とにかく大いに助けられた…。Webディレクター新人研修を受けてよかったこと

未経験を受け入れてくれる研修では、「わかりません!教えてください!!」を堂々と言えることが本当にありがたいです。かなり基礎的なことから業界用語のニュアンスなど、プロジェクトのチームメンバーに言うのがはばかられたとしても、講義で講師の方に「実はここがわからない…」と相談できます。気兼ねなく質問・相談できる場所があるというのはそれだけで安心できます。
またチームの先輩方も、「電話の後は絶対にメールで内容確認してエビデンス残す」「このアプリ入れておくと効率上がるよ」などの現場ならではのアドバイスをたくさんくださるので大いに学ばせていただきました。

研修期間中にオフィス勤務にもだいぶ慣れ、現在は常駐先で観光庁の多言語整備案件の事務局として進行管理を主にしています。

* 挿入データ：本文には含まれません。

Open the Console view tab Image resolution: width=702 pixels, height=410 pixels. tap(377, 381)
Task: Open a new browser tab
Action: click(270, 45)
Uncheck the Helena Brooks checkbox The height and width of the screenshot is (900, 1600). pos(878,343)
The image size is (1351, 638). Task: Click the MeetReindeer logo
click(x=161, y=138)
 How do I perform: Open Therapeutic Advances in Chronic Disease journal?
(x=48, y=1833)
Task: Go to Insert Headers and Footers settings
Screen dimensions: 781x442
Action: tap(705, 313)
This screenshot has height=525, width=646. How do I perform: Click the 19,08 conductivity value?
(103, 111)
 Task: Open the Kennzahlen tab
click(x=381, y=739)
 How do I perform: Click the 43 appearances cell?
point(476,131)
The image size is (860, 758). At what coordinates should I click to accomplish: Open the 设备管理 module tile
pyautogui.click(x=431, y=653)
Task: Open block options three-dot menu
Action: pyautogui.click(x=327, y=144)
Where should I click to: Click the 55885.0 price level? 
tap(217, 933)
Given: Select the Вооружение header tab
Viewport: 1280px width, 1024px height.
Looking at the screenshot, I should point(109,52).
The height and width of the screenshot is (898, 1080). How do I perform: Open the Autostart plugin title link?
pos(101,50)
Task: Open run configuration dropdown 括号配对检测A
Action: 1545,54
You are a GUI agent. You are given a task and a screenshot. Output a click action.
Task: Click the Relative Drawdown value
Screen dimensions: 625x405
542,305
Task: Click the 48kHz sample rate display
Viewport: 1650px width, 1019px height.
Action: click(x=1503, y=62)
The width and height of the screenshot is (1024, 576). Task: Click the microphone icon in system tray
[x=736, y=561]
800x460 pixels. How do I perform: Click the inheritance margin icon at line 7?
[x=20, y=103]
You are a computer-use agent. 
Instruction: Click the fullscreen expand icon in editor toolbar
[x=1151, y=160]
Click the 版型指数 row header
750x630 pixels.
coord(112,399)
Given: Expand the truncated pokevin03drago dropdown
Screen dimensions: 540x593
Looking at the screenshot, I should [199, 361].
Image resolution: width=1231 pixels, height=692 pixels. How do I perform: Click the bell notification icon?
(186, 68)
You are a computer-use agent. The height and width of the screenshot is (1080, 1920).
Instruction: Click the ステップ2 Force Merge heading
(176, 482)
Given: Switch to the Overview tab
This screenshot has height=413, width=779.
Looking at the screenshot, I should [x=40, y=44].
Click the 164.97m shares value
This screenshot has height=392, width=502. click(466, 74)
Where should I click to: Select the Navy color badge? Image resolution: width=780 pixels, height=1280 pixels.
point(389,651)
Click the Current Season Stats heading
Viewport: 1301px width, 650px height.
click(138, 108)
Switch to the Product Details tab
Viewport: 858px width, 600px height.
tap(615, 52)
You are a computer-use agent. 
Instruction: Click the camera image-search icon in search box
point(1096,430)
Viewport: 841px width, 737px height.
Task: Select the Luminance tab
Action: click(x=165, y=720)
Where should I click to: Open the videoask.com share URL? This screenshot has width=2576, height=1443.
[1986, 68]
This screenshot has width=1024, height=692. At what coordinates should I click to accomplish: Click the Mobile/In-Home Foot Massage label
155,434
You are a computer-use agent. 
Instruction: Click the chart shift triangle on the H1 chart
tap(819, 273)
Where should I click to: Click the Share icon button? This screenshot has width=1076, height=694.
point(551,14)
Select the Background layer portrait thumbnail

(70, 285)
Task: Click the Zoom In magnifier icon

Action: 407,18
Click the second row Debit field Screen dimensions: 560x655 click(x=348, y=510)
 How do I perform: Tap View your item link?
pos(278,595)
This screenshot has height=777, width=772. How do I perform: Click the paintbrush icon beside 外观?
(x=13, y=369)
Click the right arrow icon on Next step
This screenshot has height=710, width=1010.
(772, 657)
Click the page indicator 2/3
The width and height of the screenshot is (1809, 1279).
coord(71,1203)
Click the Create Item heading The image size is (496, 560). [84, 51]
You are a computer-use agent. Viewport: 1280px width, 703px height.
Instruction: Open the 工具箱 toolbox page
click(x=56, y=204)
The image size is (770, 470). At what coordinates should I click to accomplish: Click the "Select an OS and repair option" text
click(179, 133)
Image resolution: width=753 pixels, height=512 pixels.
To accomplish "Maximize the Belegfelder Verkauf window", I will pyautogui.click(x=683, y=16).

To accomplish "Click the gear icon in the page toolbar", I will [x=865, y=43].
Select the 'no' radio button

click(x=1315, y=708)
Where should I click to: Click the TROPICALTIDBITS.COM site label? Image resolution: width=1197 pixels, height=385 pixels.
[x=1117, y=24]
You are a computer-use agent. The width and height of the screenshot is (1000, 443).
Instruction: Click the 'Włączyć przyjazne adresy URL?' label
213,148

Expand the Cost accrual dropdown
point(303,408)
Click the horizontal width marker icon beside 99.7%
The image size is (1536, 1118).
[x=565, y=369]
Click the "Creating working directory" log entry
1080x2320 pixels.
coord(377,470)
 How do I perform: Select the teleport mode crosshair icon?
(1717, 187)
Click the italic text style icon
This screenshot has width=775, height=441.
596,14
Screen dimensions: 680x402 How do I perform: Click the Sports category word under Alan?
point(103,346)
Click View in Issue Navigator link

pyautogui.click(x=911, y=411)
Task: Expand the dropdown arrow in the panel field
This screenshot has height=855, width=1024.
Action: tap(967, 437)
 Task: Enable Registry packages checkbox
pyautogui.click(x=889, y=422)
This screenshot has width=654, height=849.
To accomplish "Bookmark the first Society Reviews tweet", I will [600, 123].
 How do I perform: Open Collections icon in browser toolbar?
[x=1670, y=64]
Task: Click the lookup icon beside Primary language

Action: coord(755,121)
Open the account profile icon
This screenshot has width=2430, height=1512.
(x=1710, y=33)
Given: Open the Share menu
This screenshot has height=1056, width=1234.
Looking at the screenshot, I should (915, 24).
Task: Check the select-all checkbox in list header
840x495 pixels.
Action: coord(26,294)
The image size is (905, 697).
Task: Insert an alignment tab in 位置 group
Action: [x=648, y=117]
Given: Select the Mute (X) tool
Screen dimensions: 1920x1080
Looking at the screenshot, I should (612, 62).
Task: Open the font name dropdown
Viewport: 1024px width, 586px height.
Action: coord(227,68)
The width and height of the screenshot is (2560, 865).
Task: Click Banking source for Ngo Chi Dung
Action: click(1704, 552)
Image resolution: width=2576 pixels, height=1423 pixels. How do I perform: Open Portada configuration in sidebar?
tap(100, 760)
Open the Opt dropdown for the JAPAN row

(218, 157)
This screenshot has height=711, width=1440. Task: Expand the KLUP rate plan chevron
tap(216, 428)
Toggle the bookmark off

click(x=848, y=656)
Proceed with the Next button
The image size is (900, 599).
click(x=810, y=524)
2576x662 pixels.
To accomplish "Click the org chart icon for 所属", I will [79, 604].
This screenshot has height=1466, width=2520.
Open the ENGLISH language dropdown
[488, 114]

「Webがわかる人」としてスポット的に医療系のサイト制作や公共系のWEB関連案件の企画提案の案件でもお声がけ頂くことも。研修中に身に着けた進行管理やコミュニケーションのスキルはどの現場においても有用なので、ありがたいことに常駐先でも評価をいただけているようです。

WEB業界をご検討の方、キャリアチェンジはもちろん大変ですが、新しい世界は新鮮ですし、何を身に着けるべきかという視点をもって研修を有効活用すればスキルは確実に上がります。勇気をもって踏み出してみてください。